- _Task goal_
Rescale the part that opens with the line containing "will click(51, 165)." and closes with the line containing "will pyautogui.click(x=158, y=48).", both included. Reproduce those lines in full with the requests unchanged, but multiply every click coordinate in the answers by 0.85 and round it to a whole number, with halves rounding up.
☆ ☆ ☆ ☆
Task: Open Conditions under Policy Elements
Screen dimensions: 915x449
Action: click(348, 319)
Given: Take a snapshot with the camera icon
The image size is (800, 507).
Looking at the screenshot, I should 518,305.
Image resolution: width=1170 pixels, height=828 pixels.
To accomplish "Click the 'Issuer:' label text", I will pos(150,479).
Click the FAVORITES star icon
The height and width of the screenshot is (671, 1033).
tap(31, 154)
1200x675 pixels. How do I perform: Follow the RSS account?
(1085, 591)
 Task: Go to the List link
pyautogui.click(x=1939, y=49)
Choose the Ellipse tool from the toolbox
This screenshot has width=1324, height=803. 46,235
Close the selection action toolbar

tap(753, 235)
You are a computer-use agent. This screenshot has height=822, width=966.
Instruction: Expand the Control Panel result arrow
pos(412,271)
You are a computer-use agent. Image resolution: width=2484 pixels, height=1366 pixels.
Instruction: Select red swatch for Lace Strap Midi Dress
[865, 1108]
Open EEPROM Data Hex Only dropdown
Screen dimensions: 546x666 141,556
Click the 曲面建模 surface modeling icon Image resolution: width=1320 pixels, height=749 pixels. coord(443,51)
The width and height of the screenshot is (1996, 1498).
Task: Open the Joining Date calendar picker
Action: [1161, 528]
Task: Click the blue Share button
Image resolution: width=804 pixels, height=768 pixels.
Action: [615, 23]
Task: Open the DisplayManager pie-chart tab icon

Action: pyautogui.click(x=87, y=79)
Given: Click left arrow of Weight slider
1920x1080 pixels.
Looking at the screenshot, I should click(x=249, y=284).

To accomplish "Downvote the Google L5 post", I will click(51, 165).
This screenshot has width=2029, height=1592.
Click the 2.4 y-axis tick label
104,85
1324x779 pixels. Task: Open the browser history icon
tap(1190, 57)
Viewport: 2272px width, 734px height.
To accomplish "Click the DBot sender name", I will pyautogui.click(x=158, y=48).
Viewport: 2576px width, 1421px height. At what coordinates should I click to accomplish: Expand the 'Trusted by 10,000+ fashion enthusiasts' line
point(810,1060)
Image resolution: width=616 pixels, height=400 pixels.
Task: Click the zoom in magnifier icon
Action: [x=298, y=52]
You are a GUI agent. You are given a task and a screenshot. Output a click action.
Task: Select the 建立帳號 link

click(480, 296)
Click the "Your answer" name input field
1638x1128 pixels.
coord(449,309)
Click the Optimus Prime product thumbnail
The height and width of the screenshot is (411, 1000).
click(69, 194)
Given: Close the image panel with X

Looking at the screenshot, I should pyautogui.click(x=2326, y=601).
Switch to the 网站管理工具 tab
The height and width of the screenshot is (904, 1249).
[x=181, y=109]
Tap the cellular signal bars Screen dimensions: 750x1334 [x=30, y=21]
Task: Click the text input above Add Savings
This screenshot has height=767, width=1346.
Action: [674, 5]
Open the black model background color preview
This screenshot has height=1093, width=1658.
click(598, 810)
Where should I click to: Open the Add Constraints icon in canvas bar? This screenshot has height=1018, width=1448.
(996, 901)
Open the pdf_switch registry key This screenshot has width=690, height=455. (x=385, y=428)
☆ ☆ ☆ ☆
- _Solution to the problem_
To accomplish "Downvote the Google L5 post", I will click(43, 140).
This screenshot has width=2029, height=1592.
Click the 2.4 y-axis tick label
88,72
1324x779 pixels. Task: Open the browser history icon
tap(1012, 48)
Viewport: 2272px width, 734px height.
To accomplish "Click the DBot sender name", I will pyautogui.click(x=134, y=41).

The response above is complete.